* Directions for this task *
The answer should contain all of the data, retyped without any alteration.

[Data for processing Boundary: Start]

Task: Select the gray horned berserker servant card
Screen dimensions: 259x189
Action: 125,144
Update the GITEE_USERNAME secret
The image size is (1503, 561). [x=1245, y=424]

[Data for processing Boundary: End]

* Written answer *
Task: Select the gray horned berserker servant card
Screen dimensions: 259x189
Action: 125,144
Update the GITEE_USERNAME secret
The image size is (1503, 561). [x=1245, y=424]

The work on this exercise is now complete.